---------- Provided data

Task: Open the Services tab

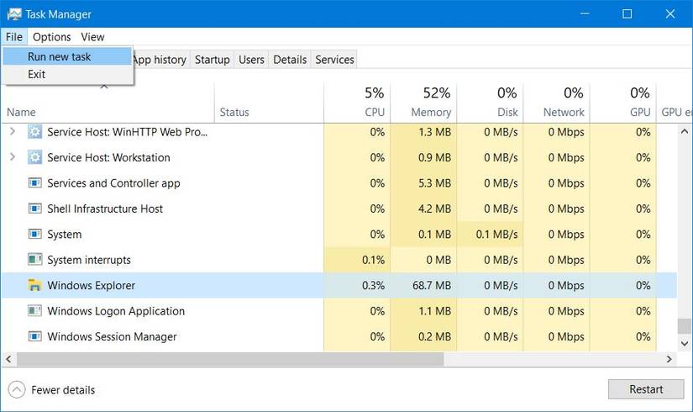Action: click(334, 60)
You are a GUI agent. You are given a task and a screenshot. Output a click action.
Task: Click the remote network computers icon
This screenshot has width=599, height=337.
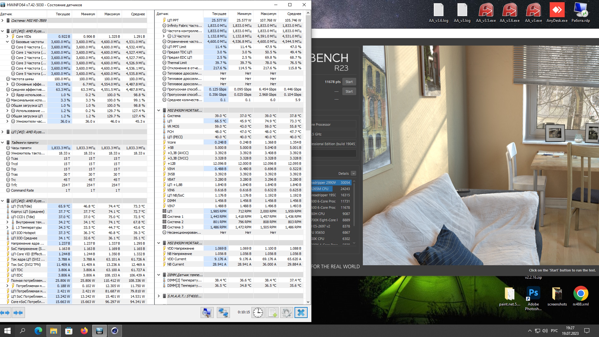click(x=223, y=313)
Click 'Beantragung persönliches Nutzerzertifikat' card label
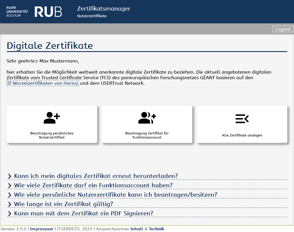Image resolution: width=294 pixels, height=232 pixels. tap(52, 135)
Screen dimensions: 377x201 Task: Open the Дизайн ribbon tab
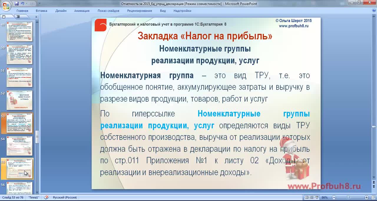click(x=61, y=11)
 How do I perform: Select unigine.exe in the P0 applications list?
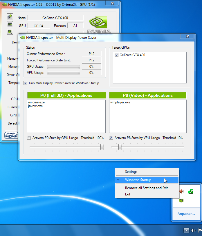pos(36,102)
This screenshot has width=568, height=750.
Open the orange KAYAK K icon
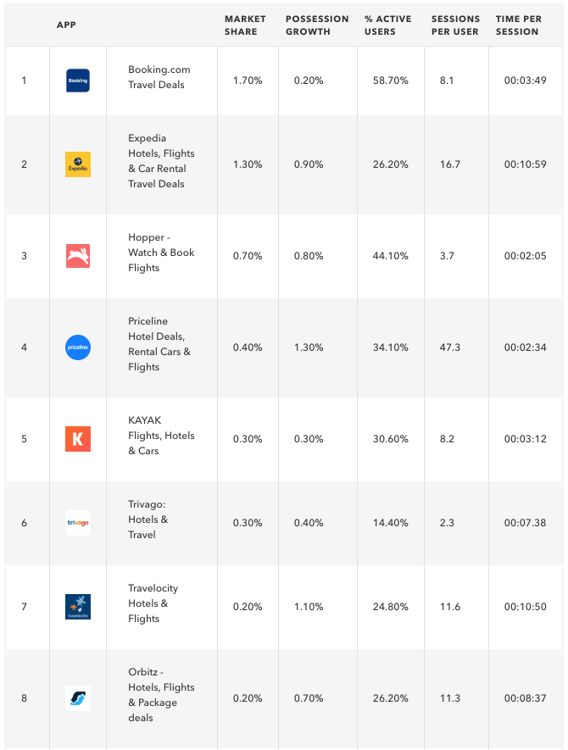pyautogui.click(x=77, y=439)
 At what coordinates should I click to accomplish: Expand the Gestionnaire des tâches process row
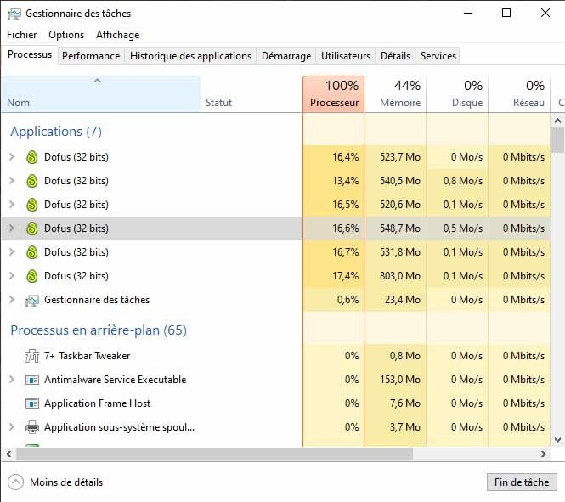[x=12, y=300]
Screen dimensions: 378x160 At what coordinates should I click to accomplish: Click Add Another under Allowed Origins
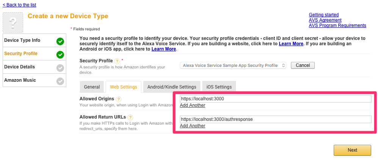coord(193,105)
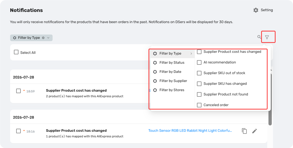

--------------------

■ **What the task asks**: Copy the listing above exactly, starting at its first line and ending at the line that contains "pos(36,102)". Leave the pictures out of your copy.

■ **Expected answer**:
Task: Open the Services tab

Action: click(334, 60)
You are a GUI agent. You are given a task and a screenshot. Output a click action.
Task: Click the remote network computers icon
This screenshot has width=599, height=337.
click(x=223, y=313)
Click 'Beantragung persönliches Nutzerzertifikat' card label
Image resolution: width=294 pixels, height=232 pixels. tap(52, 135)
Screen dimensions: 377x201 Task: Open the Дизайн ribbon tab
click(x=61, y=11)
 How do I perform: Select unigine.exe in the P0 applications list?
pos(36,102)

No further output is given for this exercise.